Re: Embedded language ID proposal

From: Mark Leisher (mleisher@crl.nmsu.edu)
Date: Thu Sep 07 1995 - 13:42:33 EDT

Next message: Joan Aliprand: "Unicode & libraries: report from IFLA Conference"
Previous message: Hannu Aronsson: "Re: Embedded language ID proposal"
In reply to: Hannu Aronsson: "Re: Embedded language ID proposal"
Next in thread: chris@logos.com: "RE: Embedded language ID proposal"
Messages sorted by: [ date ] [ thread ] [ subject ] [ author ] [ attachment ]
Mail actions: [ respond to this message ] [ mail a new topic ]

Hannu, you have brought up a number of good points.

    Hannu> I don't think any language numbering scheme will work well,
    Hannu> because it makes it too hard / impossible to add new
    Hannu> languages or variants of languages quickly.

This is dependent on the numbering scheme. For example, if languages
are simply numbered based on the order they appear on the list, new
languages would simply be given the next available number.

Approaches based on "frequently occuring" languages would make it
somewhat more difficult to assign numbers without conflicts.

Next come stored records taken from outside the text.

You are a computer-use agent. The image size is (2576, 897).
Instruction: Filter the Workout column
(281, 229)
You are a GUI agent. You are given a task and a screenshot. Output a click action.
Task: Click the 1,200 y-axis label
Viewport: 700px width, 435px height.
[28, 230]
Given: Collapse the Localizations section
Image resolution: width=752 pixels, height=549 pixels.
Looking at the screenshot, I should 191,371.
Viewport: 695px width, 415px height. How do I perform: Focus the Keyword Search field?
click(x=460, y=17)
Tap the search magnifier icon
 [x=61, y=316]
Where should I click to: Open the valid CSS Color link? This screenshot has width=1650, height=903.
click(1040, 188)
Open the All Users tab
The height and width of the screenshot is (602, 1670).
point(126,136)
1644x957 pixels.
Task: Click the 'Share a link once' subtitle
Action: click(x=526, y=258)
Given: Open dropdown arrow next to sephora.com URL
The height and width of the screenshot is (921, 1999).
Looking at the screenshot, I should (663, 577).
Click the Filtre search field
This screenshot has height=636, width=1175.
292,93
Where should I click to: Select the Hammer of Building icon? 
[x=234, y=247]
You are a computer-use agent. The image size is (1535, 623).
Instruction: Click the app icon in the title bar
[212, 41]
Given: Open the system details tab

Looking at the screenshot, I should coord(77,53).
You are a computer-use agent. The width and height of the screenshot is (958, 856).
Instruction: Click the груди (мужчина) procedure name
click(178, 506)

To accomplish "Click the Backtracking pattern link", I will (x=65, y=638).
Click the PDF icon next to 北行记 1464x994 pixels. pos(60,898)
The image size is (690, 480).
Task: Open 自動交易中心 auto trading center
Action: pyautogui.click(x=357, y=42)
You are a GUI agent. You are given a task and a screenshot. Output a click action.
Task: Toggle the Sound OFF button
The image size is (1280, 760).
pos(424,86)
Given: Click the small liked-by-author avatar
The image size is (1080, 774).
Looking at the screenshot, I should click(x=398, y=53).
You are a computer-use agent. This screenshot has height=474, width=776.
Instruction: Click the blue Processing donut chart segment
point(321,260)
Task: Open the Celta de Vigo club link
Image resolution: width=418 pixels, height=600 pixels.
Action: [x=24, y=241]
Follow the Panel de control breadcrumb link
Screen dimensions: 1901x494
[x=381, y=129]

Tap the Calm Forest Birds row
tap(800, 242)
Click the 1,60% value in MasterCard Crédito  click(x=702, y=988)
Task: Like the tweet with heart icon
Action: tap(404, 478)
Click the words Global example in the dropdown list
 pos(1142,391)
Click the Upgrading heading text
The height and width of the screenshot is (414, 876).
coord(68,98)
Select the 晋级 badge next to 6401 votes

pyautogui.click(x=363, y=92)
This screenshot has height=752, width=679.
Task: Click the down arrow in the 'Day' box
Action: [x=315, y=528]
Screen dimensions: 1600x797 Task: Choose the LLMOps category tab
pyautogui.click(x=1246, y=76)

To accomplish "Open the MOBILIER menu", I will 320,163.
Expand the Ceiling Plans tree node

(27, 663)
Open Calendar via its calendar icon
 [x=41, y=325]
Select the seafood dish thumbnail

    Hannu> No list of languages will contain everything the users will
    Hannu> need, so the only working solution is string-based,
    Hannu> i.e. something like the locale names (e.g. en_us, en_uk,
    Hannu> ...) used in many places: - The basic language (first 2 or
    Hannu> 3 letters, 3 need to be allowed too) are standardized, so
    Hannu> you can always get to the major language - They're easy to
    Hannu> extend, as the remaining part can be anything, including
    Hannu> user-defined stuff. There are many standards about
    Hannu> language identification in this way (e.g. HTML 3) where it
    Hannu> has been found a very good and working way to mark
    Hannu> language.

As was mentioned in an earlier message on this list, basing standards
on what are essentially politically generated country names causes
changes too frequent to provide a stable standard.

I happen to agree with that assessment.

    Hannu> The only practical way to add custom languages to a
    Hannu> enumerated system is to reserve a range of codes for custom
    Hannu> languages, but a unknown number does not say anything.

    Hannu> A string approach, for example, en_fi still tells you it's
    Hannu> english with probably a Finnish specialty (e.g. currencies
    Hannu> or numbers might be in Finnish format), but you still know
    Hannu> it's basically english. When you get an unknown number,
    Hannu> there is nothing you can do.

Again, depending on the numbering system chosen, even an unknown
number may contain enough information to determine what language to
fall back on.

For example, if you interpret the 16-bit value in our proposal as
Win32 language id's, then given any language id, you at least know
which language family the language belongs to.

    Hannu> Every application/system will need a mapping table from the
    Hannu> language numbers to whatever they use internally, which is
    Hannu> probably something locale-style. Having one more mapping
    Hannu> table to keep up-to-date is a added burden.

This may be true. Any language id proposal that gets accepted by a
standardization organization will cause someone problems.

But if the approach is designed well, then this kind of maintenance
may be minimal or even uneccessary. The primary cost would be the
initial conversion to the adopted approach.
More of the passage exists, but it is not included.